-- Start MATERIAL SUPPLIED --

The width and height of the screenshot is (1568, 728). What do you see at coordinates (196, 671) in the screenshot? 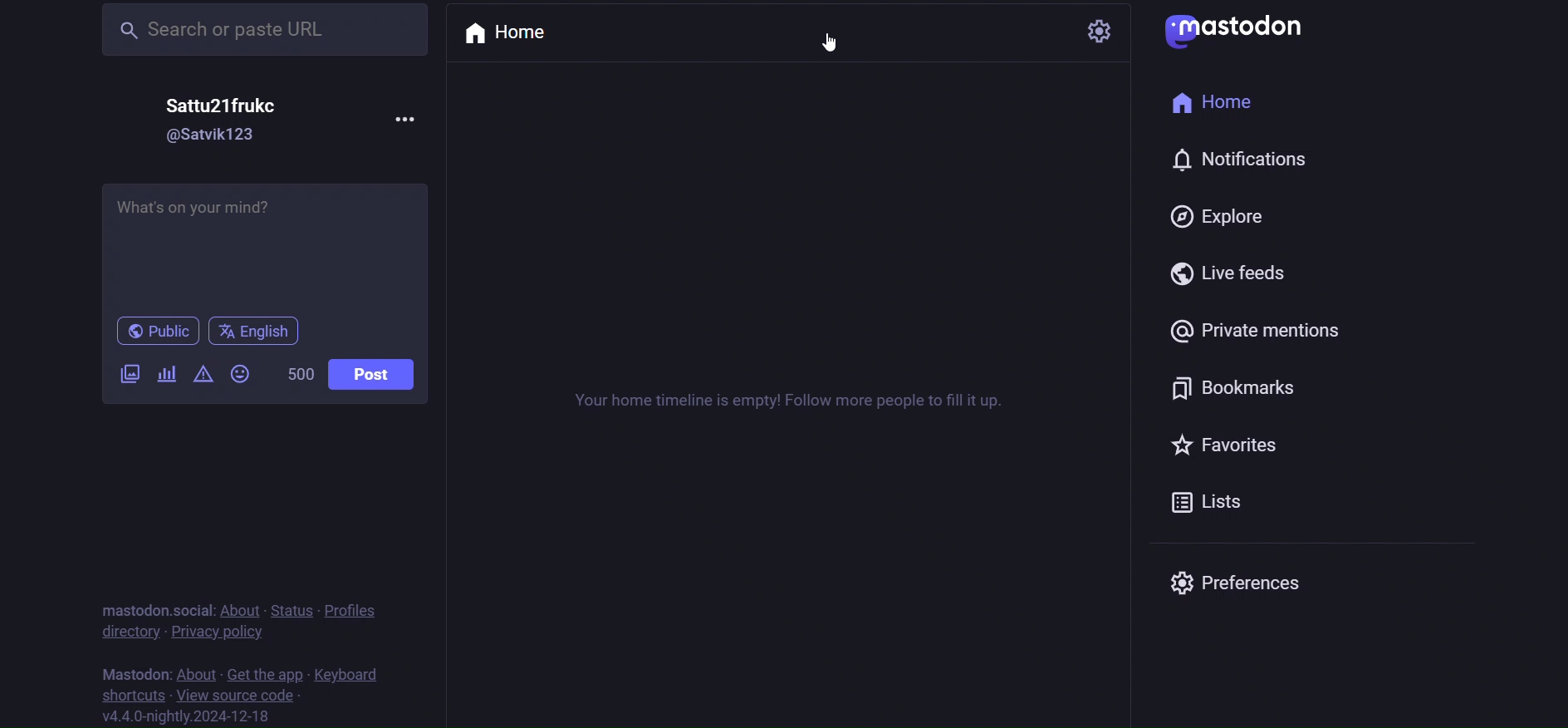
I see `about` at bounding box center [196, 671].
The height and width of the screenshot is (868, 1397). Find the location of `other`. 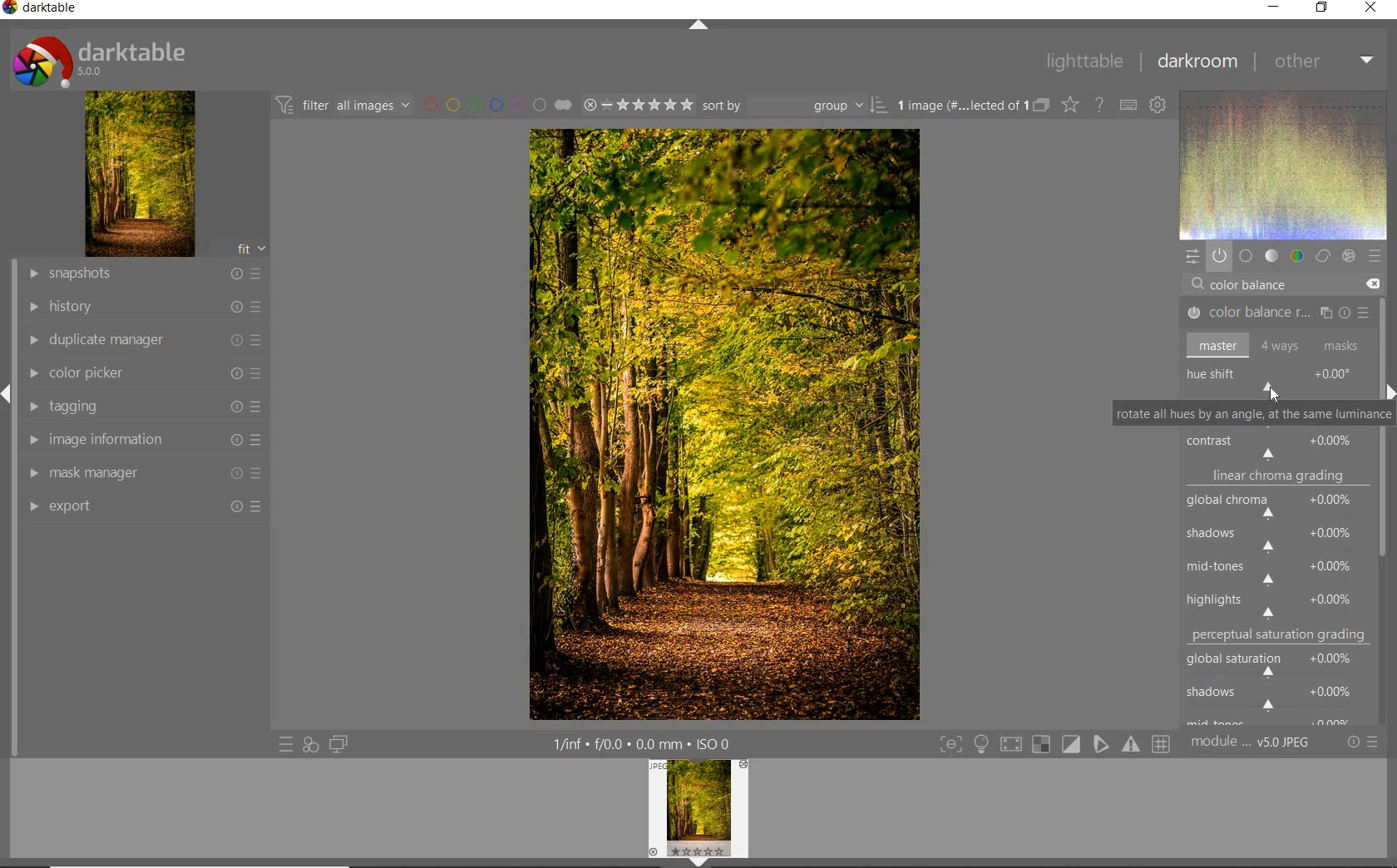

other is located at coordinates (1326, 63).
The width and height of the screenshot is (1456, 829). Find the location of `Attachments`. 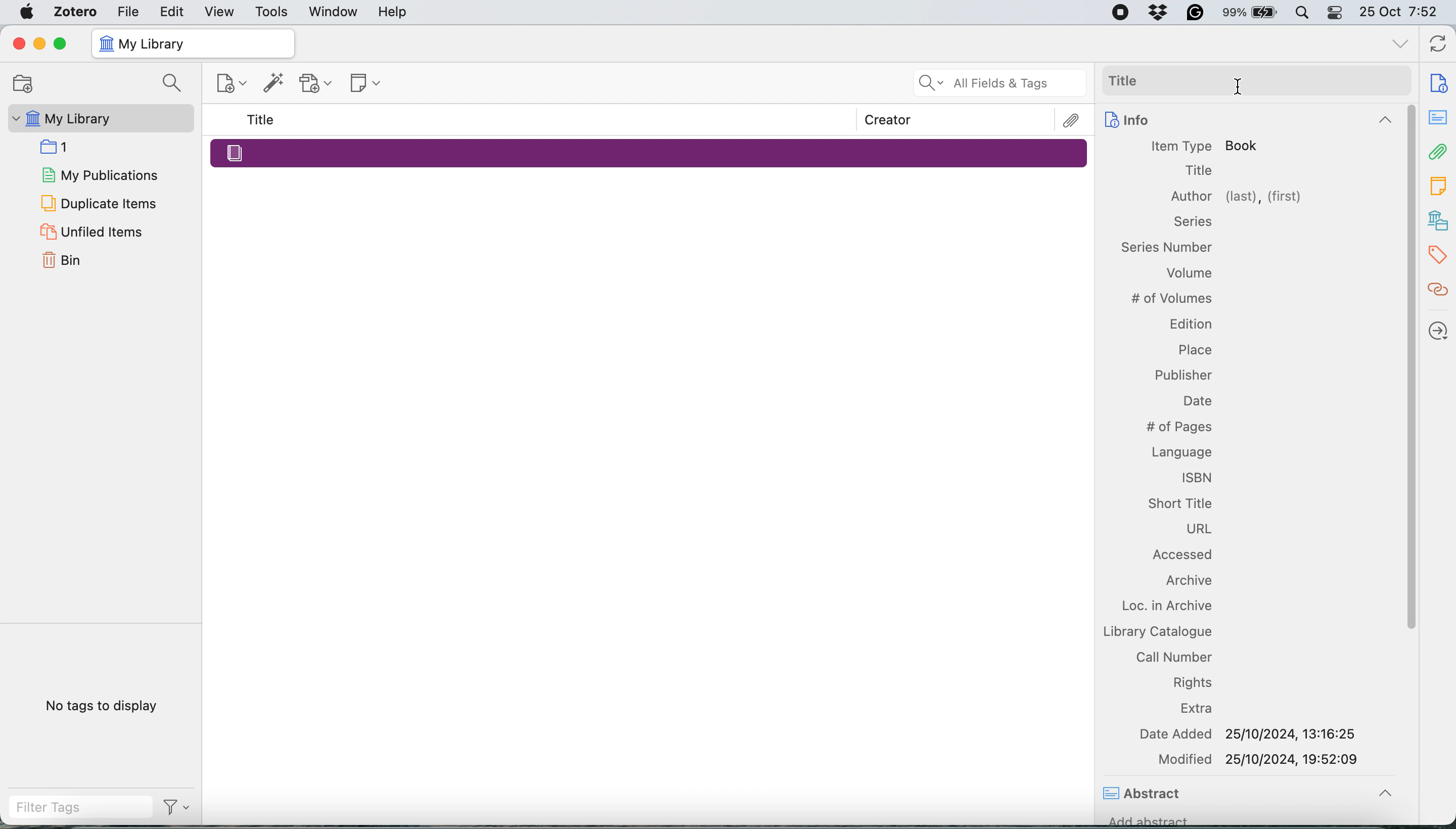

Attachments is located at coordinates (1072, 121).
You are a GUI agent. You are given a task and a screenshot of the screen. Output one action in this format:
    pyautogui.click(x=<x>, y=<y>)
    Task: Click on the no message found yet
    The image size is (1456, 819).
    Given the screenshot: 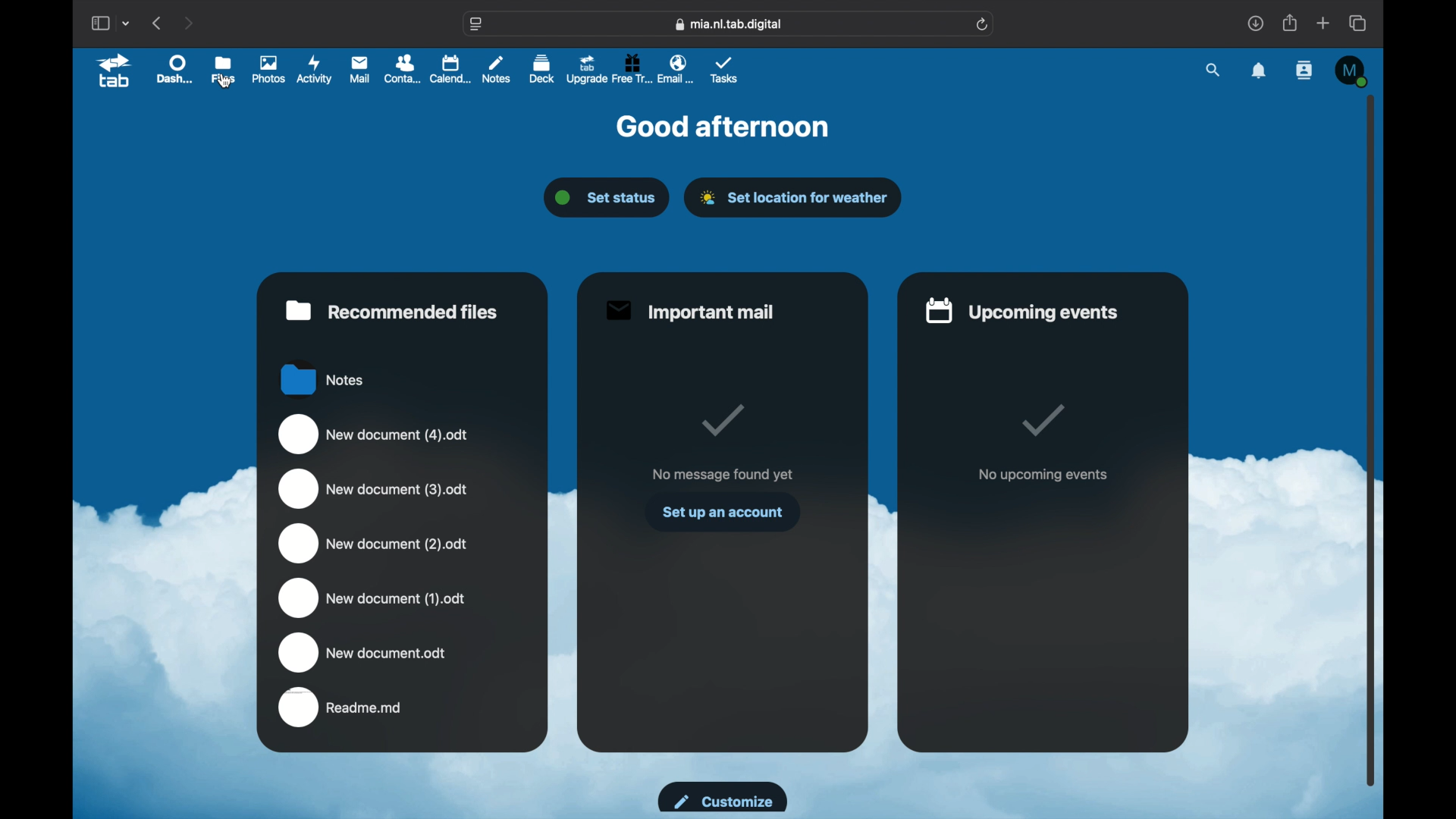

-- End MATERIAL SUPPLIED --

REQUIREMENT: Please give every line of the material above as a JSON list of strings, one string per line, with blank lines skipped and the pictures left out.

COMPLETED EXERCISE:
[
  "The width and height of the screenshot is (1568, 728). What do you see at coordinates (196, 671) in the screenshot? ",
  "I see `about` at bounding box center [196, 671].",
  "The height and width of the screenshot is (868, 1397). Find the location of `other`. ",
  "other is located at coordinates (1326, 63).",
  "The width and height of the screenshot is (1456, 829). Find the location of `Attachments`. ",
  "Attachments is located at coordinates (1072, 121).",
  "You are a GUI agent. You are given a task and a screenshot of the screen. Output one action in this format:",
  "    pyautogui.click(x=<x>, y=<y>)",
  "    Task: Click on the no message found yet",
  "    The image size is (1456, 819).",
  "    Given the screenshot: "
]